Exercise input below:
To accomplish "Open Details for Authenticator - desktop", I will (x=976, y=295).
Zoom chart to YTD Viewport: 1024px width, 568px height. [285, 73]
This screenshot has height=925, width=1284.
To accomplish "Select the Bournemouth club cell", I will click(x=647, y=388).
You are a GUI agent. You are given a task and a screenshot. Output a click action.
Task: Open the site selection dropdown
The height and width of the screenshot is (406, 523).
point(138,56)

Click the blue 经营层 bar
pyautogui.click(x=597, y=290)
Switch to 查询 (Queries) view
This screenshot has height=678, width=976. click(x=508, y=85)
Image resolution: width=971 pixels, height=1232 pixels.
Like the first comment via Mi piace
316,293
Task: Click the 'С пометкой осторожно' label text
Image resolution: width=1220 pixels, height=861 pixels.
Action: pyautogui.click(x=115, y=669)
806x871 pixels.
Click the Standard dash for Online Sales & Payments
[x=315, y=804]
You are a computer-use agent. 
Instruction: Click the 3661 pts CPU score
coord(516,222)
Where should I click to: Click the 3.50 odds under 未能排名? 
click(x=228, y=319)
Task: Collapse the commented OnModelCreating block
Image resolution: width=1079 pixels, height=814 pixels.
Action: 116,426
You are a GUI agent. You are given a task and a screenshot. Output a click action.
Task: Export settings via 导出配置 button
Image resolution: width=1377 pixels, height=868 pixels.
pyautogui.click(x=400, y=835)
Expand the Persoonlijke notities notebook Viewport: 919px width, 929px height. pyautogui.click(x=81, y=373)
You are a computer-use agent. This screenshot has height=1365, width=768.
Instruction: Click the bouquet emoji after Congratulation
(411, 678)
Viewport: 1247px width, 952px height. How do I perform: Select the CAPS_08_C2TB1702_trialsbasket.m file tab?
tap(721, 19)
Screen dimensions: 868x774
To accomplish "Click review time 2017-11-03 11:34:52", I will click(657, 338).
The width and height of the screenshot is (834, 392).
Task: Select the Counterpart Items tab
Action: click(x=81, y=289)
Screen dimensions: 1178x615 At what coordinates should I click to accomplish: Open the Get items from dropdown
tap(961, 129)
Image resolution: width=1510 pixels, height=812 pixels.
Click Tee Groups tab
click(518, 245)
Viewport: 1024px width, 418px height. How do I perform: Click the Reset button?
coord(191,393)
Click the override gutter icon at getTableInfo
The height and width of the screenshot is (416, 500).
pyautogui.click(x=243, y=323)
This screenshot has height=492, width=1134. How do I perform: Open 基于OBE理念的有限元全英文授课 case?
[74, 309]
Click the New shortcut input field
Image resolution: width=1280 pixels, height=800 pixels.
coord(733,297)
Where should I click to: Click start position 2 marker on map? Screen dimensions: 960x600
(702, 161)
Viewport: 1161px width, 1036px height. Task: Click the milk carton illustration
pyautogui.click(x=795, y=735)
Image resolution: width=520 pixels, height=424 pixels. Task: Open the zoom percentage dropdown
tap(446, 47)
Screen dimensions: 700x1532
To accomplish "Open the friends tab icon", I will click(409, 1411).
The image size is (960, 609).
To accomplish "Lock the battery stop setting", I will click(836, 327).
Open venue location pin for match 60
End of Exercise input.
▶ Task goal
Whenever a line in the records contains the word "computer", copy that line.

▶ Written reply
You are a computer-use agent. 
You are a computer-use agent. This screenshot has height=1365, width=768.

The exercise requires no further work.